DIRECTIONS FOR THIS TASK: Identical copies of all the records below are needed.

GIVEN RECORDS:
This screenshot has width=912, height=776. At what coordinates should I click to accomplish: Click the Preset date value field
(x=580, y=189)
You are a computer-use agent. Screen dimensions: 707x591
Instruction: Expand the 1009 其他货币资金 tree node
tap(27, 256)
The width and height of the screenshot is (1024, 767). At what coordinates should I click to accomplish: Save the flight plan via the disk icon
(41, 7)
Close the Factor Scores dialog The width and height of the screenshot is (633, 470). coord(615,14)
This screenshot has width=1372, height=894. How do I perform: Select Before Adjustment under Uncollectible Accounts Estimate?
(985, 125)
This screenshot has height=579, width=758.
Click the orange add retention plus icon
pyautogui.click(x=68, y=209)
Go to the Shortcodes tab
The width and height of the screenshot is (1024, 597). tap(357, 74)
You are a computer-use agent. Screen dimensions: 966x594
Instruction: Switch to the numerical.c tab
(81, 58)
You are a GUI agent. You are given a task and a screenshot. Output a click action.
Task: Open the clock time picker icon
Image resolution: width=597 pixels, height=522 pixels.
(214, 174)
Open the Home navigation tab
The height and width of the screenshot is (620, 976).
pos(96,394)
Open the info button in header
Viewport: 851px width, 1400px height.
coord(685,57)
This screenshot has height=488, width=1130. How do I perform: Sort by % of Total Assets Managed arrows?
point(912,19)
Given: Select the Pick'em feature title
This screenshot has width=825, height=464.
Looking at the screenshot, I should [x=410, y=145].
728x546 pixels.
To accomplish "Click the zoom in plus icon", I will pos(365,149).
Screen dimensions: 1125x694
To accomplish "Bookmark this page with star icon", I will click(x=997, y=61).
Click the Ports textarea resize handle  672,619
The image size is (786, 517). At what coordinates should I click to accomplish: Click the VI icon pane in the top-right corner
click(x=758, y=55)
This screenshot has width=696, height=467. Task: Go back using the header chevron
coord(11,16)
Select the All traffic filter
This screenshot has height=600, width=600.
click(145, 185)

REPLY TO THE EXERCISE:
This screenshot has width=912, height=776. At what coordinates should I click to accomplish: Click the Preset date value field
(x=580, y=189)
You are a computer-use agent. Screen dimensions: 707x591
Instruction: Expand the 1009 其他货币资金 tree node
tap(27, 256)
The width and height of the screenshot is (1024, 767). At what coordinates should I click to accomplish: Save the flight plan via the disk icon
(41, 7)
Close the Factor Scores dialog The width and height of the screenshot is (633, 470). coord(615,14)
This screenshot has width=1372, height=894. How do I perform: Select Before Adjustment under Uncollectible Accounts Estimate?
(985, 125)
This screenshot has height=579, width=758.
Click the orange add retention plus icon
pyautogui.click(x=68, y=209)
Go to the Shortcodes tab
The width and height of the screenshot is (1024, 597). tap(357, 74)
You are a computer-use agent. Screen dimensions: 966x594
Instruction: Switch to the numerical.c tab
(81, 58)
You are a GUI agent. You are given a task and a screenshot. Output a click action.
Task: Open the clock time picker icon
Image resolution: width=597 pixels, height=522 pixels.
(214, 174)
Open the Home navigation tab
The height and width of the screenshot is (620, 976).
pos(96,394)
Open the info button in header
Viewport: 851px width, 1400px height.
coord(685,57)
This screenshot has height=488, width=1130. How do I perform: Sort by % of Total Assets Managed arrows?
point(912,19)
Given: Select the Pick'em feature title
This screenshot has width=825, height=464.
Looking at the screenshot, I should [x=410, y=145].
728x546 pixels.
To accomplish "Click the zoom in plus icon", I will pos(365,149).
Screen dimensions: 1125x694
To accomplish "Bookmark this page with star icon", I will click(x=997, y=61).
Click the Ports textarea resize handle  672,619
The image size is (786, 517). At what coordinates should I click to accomplish: Click the VI icon pane in the top-right corner
click(x=758, y=55)
This screenshot has width=696, height=467. Task: Go back using the header chevron
coord(11,16)
Select the All traffic filter
This screenshot has height=600, width=600.
click(145, 185)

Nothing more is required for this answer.